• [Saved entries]
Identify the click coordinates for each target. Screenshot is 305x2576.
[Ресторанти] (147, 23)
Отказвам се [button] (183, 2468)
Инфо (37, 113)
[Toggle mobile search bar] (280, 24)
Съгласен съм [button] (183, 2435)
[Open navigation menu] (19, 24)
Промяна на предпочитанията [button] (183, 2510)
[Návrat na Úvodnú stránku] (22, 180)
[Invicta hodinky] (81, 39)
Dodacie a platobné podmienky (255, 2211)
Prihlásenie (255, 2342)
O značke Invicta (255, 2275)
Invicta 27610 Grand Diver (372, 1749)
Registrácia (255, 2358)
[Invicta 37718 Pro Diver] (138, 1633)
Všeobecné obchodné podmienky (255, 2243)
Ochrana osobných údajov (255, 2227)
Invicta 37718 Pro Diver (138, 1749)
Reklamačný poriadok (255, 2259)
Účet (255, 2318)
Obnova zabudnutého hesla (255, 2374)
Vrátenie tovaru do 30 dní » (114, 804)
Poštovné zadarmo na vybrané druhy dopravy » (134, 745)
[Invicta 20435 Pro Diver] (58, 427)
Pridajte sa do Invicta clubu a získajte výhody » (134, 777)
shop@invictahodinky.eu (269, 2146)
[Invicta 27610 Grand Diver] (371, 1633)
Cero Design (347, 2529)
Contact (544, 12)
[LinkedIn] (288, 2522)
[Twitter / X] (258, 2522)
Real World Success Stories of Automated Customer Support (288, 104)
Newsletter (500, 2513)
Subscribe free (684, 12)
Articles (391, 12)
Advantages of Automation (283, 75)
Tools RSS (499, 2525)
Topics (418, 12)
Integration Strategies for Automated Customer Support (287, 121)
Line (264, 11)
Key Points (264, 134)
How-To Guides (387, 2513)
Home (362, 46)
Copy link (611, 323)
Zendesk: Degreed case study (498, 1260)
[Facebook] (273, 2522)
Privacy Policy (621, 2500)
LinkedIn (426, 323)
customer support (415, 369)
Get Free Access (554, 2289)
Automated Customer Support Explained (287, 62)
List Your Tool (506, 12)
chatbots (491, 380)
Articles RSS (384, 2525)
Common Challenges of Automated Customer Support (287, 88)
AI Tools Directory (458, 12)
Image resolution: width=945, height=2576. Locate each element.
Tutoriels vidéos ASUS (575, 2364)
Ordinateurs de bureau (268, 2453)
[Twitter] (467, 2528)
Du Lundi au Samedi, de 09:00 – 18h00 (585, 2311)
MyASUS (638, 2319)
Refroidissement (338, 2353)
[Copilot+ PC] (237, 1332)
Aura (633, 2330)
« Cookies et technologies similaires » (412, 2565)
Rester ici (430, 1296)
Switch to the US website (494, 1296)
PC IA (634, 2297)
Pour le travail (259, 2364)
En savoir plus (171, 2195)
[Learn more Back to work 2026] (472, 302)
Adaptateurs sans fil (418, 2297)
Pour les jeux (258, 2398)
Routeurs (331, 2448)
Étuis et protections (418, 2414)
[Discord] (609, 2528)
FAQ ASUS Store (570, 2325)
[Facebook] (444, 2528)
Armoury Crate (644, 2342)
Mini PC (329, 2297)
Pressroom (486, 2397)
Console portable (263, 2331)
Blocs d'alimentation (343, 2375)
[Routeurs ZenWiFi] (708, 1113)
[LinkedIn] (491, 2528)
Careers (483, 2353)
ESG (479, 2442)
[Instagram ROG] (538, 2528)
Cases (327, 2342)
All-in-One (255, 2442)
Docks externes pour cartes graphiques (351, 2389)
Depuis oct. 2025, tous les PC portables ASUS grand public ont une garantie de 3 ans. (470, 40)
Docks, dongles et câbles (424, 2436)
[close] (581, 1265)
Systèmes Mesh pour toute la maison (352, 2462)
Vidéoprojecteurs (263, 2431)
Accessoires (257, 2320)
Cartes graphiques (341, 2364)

• [Task requirements] Tell me how many lines in the records above include the word "button"; the number is all that is needed.

• [Written response] 3